Líneas proporcionadas:
══════════
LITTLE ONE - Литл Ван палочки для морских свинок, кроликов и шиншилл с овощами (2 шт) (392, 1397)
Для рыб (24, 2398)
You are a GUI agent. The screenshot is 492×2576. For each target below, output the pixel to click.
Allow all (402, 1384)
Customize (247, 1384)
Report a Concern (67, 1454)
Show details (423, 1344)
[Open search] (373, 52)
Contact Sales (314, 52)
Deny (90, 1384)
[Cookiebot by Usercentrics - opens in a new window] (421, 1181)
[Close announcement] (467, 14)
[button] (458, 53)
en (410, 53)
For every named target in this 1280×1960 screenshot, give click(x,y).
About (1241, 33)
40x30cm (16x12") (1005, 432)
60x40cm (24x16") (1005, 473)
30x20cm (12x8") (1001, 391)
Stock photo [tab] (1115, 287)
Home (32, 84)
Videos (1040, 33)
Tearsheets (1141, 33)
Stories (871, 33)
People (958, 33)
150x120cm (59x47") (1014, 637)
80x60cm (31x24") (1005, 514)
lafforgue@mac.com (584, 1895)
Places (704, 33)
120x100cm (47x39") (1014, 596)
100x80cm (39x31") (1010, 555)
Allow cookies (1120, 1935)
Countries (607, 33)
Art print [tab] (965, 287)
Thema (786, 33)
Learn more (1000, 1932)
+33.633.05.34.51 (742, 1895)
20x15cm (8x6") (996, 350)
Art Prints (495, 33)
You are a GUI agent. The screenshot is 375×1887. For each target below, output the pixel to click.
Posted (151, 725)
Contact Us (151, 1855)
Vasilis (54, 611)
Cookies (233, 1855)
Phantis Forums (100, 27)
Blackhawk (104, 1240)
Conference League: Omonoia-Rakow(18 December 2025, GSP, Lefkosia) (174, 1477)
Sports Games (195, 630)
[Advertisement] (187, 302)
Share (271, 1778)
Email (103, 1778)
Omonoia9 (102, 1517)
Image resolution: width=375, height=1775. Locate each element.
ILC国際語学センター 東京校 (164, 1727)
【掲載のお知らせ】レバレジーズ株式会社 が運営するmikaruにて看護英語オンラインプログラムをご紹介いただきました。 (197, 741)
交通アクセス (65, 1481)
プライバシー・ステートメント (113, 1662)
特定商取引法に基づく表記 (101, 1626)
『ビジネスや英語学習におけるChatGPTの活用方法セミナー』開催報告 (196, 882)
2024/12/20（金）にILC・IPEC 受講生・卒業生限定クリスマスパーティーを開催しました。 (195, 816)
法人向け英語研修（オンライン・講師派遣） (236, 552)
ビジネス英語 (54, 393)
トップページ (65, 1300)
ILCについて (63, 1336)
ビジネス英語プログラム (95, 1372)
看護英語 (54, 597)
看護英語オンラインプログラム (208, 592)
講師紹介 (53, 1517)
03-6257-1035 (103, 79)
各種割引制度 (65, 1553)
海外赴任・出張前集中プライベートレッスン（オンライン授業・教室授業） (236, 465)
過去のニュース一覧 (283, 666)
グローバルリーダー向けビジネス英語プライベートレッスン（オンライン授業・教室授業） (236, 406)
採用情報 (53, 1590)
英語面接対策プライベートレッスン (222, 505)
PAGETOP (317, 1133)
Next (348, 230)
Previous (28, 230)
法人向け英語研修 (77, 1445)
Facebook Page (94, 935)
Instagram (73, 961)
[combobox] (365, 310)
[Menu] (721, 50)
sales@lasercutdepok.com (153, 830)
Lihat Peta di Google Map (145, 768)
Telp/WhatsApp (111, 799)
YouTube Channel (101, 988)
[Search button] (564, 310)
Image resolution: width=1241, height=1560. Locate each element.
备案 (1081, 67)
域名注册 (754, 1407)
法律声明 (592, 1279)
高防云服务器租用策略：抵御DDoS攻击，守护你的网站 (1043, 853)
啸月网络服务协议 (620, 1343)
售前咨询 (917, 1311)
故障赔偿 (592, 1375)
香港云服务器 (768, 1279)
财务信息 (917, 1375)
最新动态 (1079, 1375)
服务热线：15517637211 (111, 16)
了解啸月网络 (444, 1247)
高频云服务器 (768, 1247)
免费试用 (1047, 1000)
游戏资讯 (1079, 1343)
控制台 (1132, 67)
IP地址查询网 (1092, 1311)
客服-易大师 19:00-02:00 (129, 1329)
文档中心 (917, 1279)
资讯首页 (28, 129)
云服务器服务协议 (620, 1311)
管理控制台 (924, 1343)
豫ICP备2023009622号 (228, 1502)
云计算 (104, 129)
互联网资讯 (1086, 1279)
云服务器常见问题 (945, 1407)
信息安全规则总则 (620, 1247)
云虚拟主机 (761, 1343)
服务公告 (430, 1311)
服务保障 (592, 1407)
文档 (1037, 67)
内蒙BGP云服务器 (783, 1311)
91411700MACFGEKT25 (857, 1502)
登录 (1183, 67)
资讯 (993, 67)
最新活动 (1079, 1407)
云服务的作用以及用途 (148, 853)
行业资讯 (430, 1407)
══════════
Qué entregar:
Cuenta cuántas de las líneas de arriba contienen la cadena "Locate", teniendo en cuenta mayúsculas y minúsculas. Escribe solo el número.

Respuesta del ejercicio:
2